You see, from 1983-2006, I studied 58 otter pups from 29 litters, and no fewer than 35 died within their first 10 months of life: a 60% infant mortality rate. A young otter's first year of independence was also a deadly period: counting that second year of life, 43/58 (73%) were dead before reaching sexual maturity at age 2. So during that 23-year period, only 15 (1 out of 4) of the young I studied survived to adulthood - 6 females, and 9 males.
What kills so many young otters? In the first few weeks, it was mostly falls down the cliffs where the females had their nursery dens. Later on, crushing injuries caused by the dock platforms and ramps took a regular toll. Many young otters were killed by human cruelty, being intentionally hooked by people fishing at the pier.
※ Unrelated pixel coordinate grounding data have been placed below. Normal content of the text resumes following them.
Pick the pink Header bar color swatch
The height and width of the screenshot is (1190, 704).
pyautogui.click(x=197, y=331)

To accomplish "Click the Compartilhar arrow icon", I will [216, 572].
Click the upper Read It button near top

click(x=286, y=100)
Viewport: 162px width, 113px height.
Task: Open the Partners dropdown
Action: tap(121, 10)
All of these deaths were tragic to me, but nothing prepared me for the infanticides. Around 20% of the otter babies born here over the years were either abandoned to die by their mother, or were intentionally slain by elder female relatives. These internecine killings had devastating consequences. In fact, it was the murder of one yearling female by her elder sister in 1992 that set in motion the chain of events that resulted in all 3 adult females here dying within a fortnight, and continuing episodes of infanticide through succeeding years ultimately caused the extinction of the entire matrilineage.
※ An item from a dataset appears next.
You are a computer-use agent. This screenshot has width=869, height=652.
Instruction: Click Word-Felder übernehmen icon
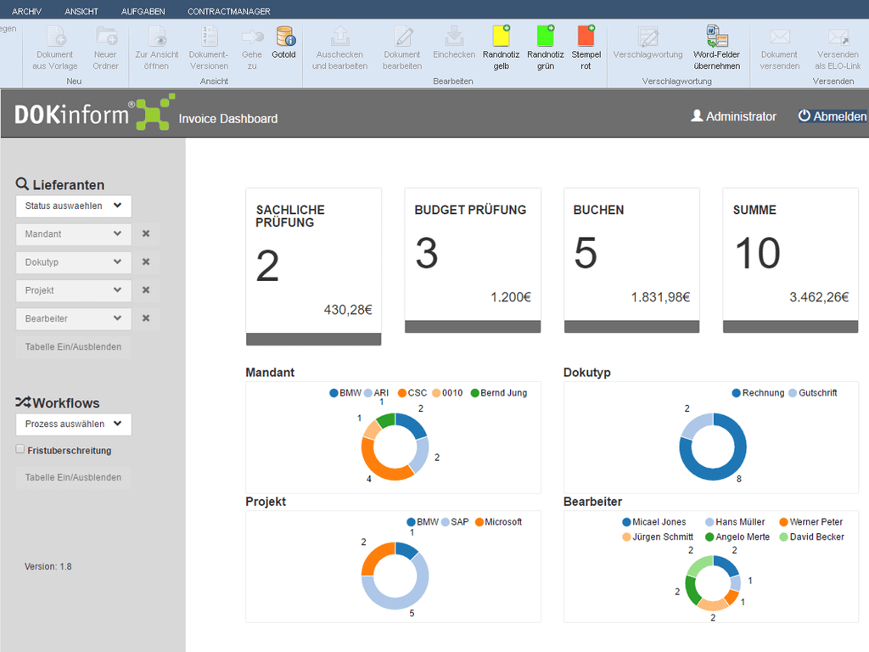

Before the infanticides started, reproduction was sufficient to compensate for the man-caused mortalities, but after the otters started killing their own young, the population crashed, and it never recovered. Of Old Mama's 54 descendants born over a period of 23 years, only one, Slick, remains alive today.
So can you perhaps understand why this story is such a difficult one to tell? So much death, so much tragedy, and I'll say it... so much evil. Do you think the world really wants to know that otters are capable of such unspeakable acts?